Like most supporters of a strong central government Ms Cunningham places Abraham Lincoln high upon a pedestal. She brings up the War Between the States and correctly points out that it was a war over the issue of states rights but she never tells us how the South believed those rights were violated. Ms. Cunningham then goes on to dismiss the issue of states rights as “rhetoric”, just words, all sound and fury signifying nothing. She tries to change the subject to slavery in a backhanded attempt to point to it as a primary cause when this is not the case. She goes so far as to quote Lincoln's words in the Gettysburg Address:


“…conceived in Liberty, and dedicated to the proposition that all men are created equal.”

Wonderful words yet said for political affect, not because he believed them. Like most members of the Lincoln cult Ms. Cunningham neglects to quote the words from Abraham Lincoln’s First Inaugural Address:

“…I have no purpose, directly or indirectly, to interfere with the institution of slavery in the States where it exists.
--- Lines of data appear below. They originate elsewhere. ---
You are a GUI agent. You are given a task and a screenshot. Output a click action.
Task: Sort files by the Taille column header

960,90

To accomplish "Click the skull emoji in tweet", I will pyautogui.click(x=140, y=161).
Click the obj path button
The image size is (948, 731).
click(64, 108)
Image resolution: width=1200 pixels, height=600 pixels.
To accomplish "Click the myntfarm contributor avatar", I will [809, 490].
I believe I have no lawful right to do so, and I have no inclination to do so…

…No person held to service or labor in one State, under the laws thereof, escaping into another, shall in consequence of any law or regulation therein be discharged from such service or labor, but shall be delivered up on claim of the party to whom such service or labor may be due.”

Nor does she quote these words from the same address, the words that give the real reason Lincoln started a war that killed over 500,000 Americans:

“The power confided to me will be used to hold, occupy, and possess the property and places belonging to the Government and to collect the duties and imposts; but beyond what may be necessary for these objects, there will be no invasion, no using of force against or among the people anywhere.”
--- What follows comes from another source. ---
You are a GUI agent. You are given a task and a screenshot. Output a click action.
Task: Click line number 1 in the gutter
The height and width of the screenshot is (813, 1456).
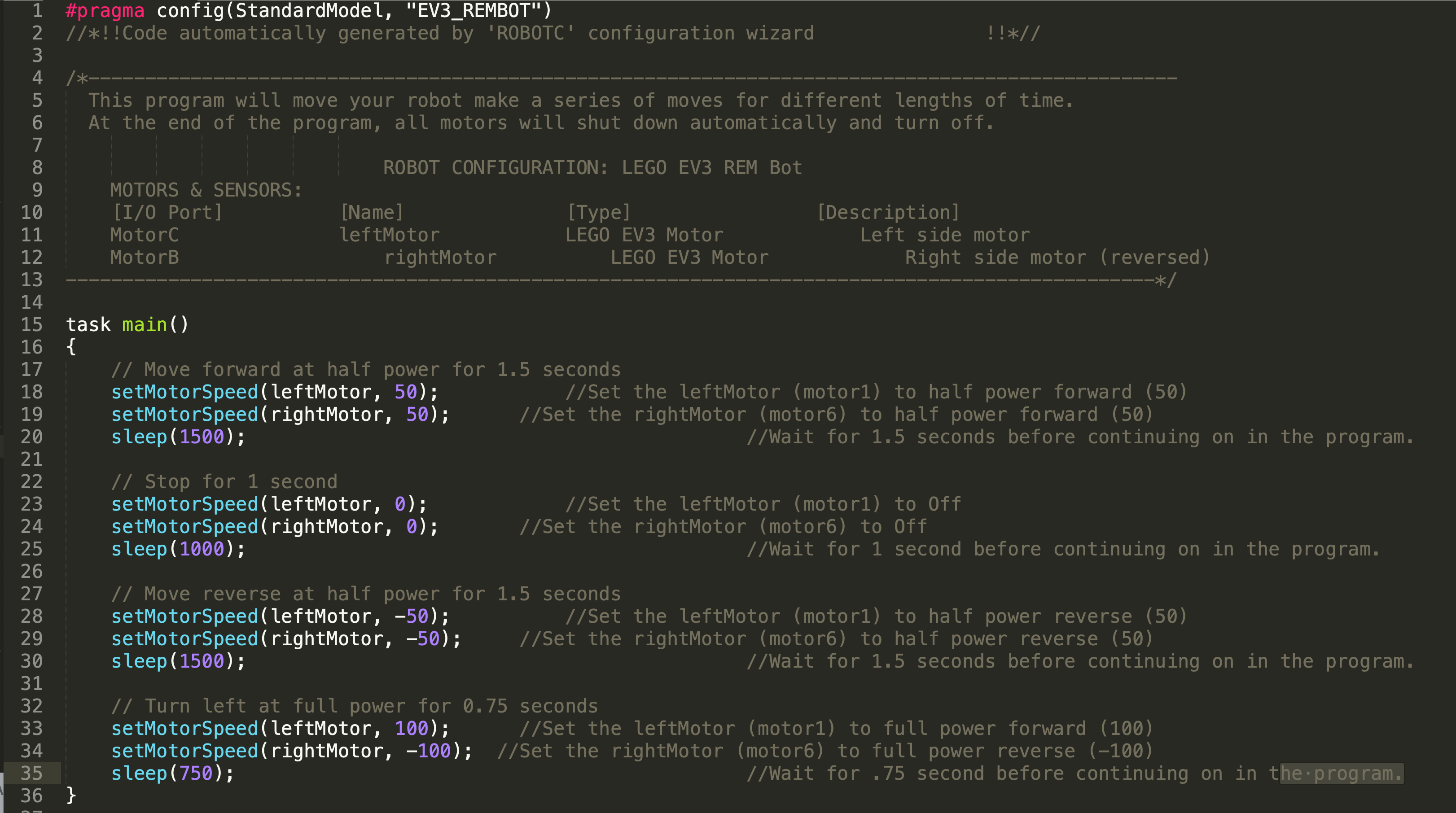(37, 10)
For, while Lincoln felt no obligation to the enslaved, he was more than willing to go to war to collect taxes and tariffs. And that was the real cause of the war, tariffs and taxes imposed on the states in a manner that violated the Constitution and state sovereignty.
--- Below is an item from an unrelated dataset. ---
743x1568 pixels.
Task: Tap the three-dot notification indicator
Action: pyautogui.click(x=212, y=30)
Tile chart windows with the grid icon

We are facing a similar situation today as the federal government forces unfunded mandates on the states, forcing them to pay for programs that the Founders would have never allowed and that violate the clear intent of the Constitution. The states must take back the power that is rightfully theirs and restore the Republic to a sound and sustainable footing. Few want secession and to say that this is the purpose of those that want strong sovereign states is a lie. We want our country back and we want to be left alone! If secession were the only course left after everything else had been tried, well then I suppose, so be it. The destruction of our Constitution and the slavery of a Socialist Utopia are not the answer and not an option. The Constitution and its original intent must be preserved, for the good of America and the world.

My favorite President, Jefferson Davis had this to say:

"I love the Union and the Constitution, but I would rather leave the Union with the Constitution than remain in the Union without it.''

I think that accurately sums up the feelings of a goodly number of Americans today. Pray that we can find our way through this without destroying ourselves.